Search engines and other Web sites in India are required by law to filter pornographic content. But the opportunity for circumvention is so large, and government interest in prosecution so low, that the country is better off doing away with the laws, analysts said.
“It is impractical to monitor pornography on the net,” said Vijay Mukhi, a cyber law consultant in Mumbai. “Rather than try to control all of pornography on the Internet, the government would be better off focusing on the more serious issue of child pornography,” he added.
Section 67 of India’s Information Technology (Amendment) Act, 2008, penalizes “whoever publishes or transmits or causes to be published or transmitted in the electronic form” any material “which is lascivious or appeals to the prurient interest,” or “contains (a) sexually explicit act or conduct.”

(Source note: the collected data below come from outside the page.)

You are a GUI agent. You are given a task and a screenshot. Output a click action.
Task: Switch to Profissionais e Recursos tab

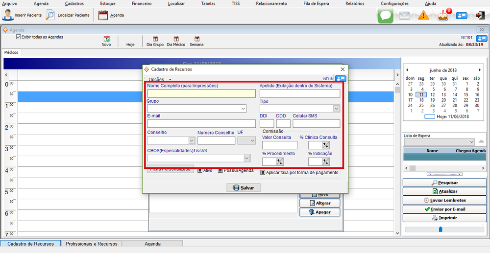91,244
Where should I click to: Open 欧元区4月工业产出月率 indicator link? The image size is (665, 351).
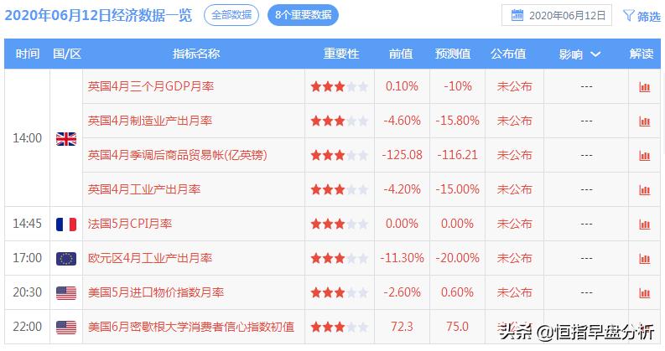pyautogui.click(x=150, y=258)
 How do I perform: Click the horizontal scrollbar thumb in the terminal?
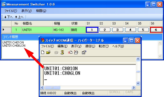pyautogui.click(x=52, y=87)
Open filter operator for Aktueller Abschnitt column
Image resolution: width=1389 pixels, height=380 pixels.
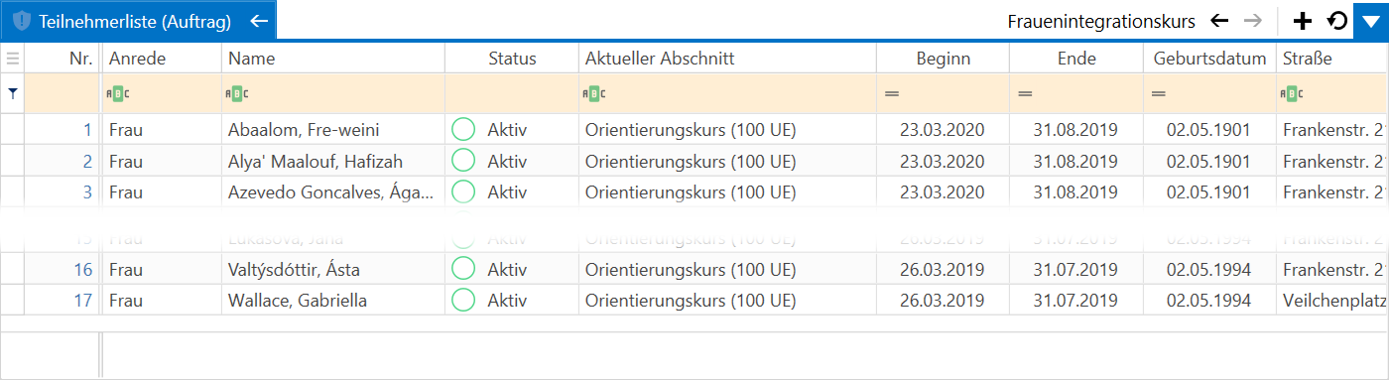(x=593, y=93)

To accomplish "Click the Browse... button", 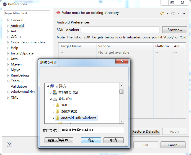I will [175, 30].
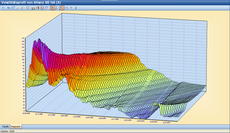Activate the magnifier zoom tool

pyautogui.click(x=57, y=8)
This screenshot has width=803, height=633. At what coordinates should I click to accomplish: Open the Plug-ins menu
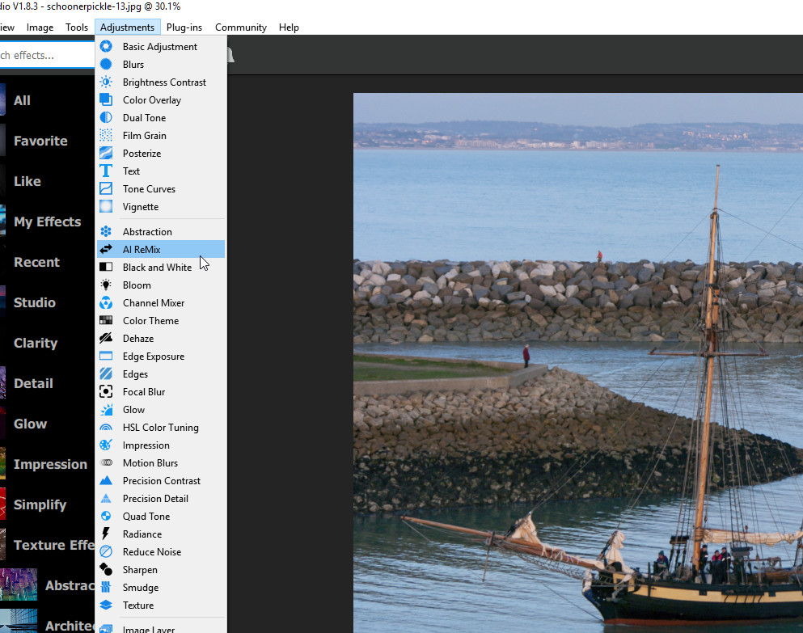(184, 27)
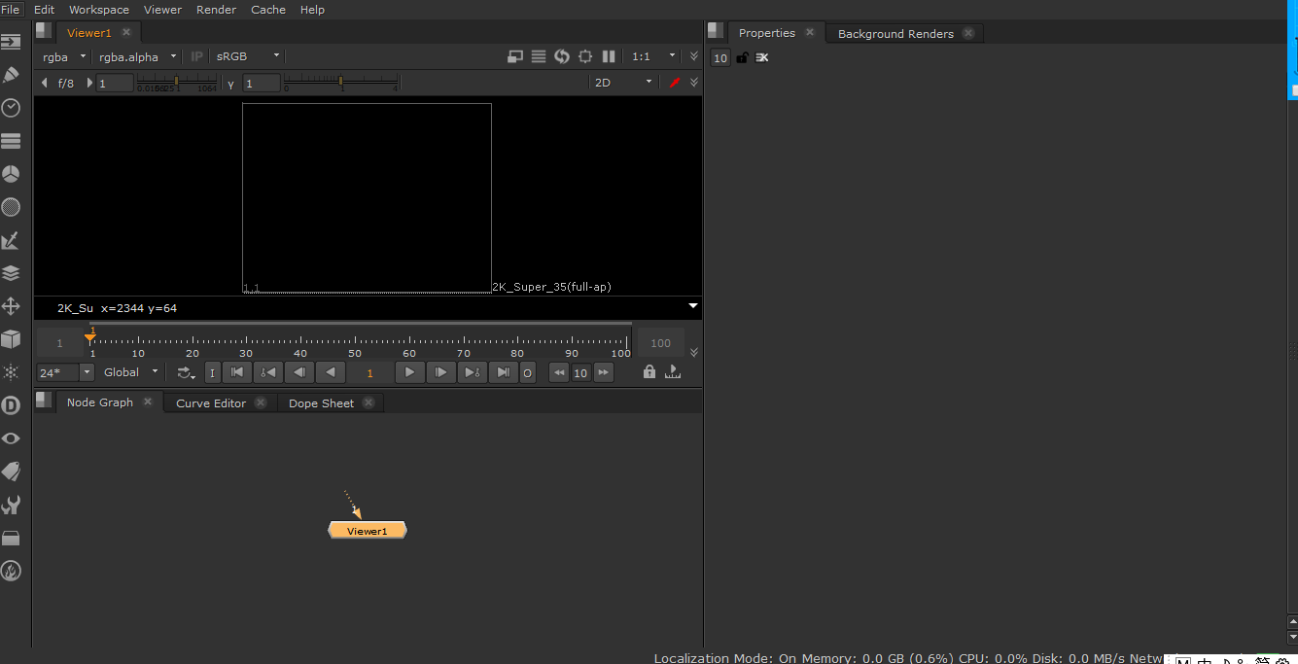The height and width of the screenshot is (664, 1298).
Task: Open the Particles nodes menu icon
Action: click(11, 372)
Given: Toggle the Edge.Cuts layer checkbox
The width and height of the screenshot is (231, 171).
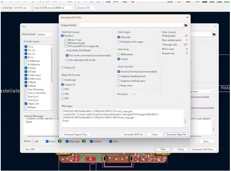Looking at the screenshot, I should (x=26, y=104).
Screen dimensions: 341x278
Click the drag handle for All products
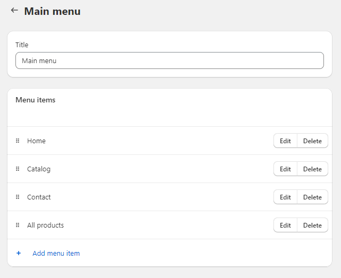[18, 225]
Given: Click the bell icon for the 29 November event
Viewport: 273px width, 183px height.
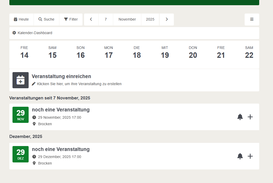Looking at the screenshot, I should coord(240,117).
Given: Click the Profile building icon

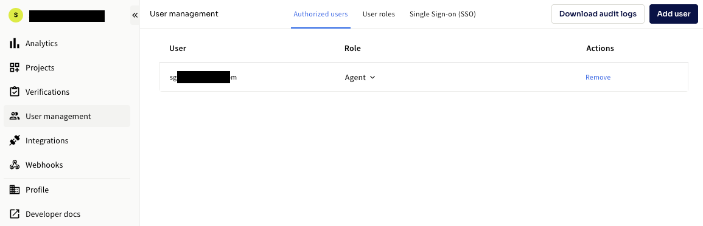Looking at the screenshot, I should [15, 190].
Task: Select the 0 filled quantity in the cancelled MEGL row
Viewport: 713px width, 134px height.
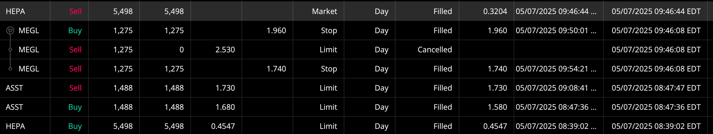Action: coord(181,50)
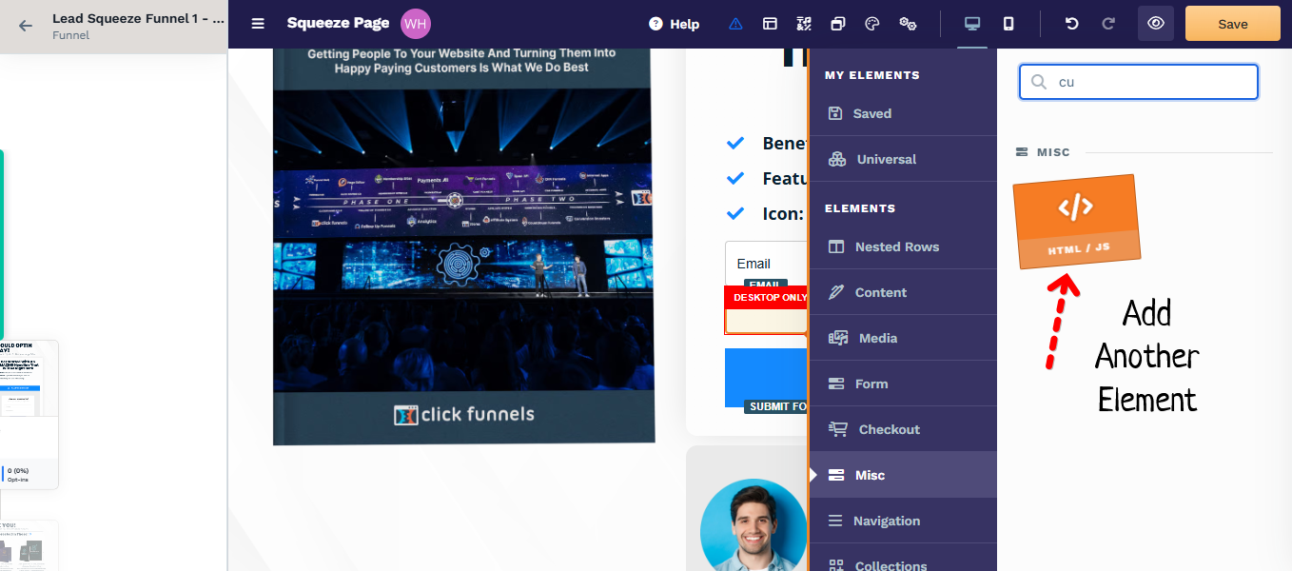Expand the Checkout elements category
Screen dimensions: 1292x571
pos(889,429)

Viewing of online pornography, other than child pornography, is however not an offence in India, said Pavan Duggal, a cyber law consultant and advocate in India’s Supreme Court.
The amendment Act modified certain provisions in the Information Technology Act of 2000. It removed, for example, the liability of intermediaries, including search engines, for third-party content, under certain conditions.
But there are still sufficient grounds for any search engine to be penalized for providing access to sexually explicit content, Duggal said. The due diligence required by them under the Act requires them to ensure that contraventions under the Act do not happen, he added.
In India, Microsoft’s search engine Bing blocks out pornographic content for local users. If the user types in terms like “sex”, “xxx” or “porn” for a Web site, video or image, the search engine blocks the search with the message “Your country or region requires a strict Bing SafeSearch setting, which filters out results that might return adult content.”
“Our products, including Bing, choose to comply with social norms and country specific laws governing adult content in the countries we operate in,” a Microsoft India spokeswoman said in an e-mail. As such in this case, Microsoft abides by the provisions of the Indian IT Act, she added.
However a Net-savvy user has only to change the country on the menu at the right hand corner of the Bing screen to the U.S. or many other countries, and he has access to unfiltered pornographic content.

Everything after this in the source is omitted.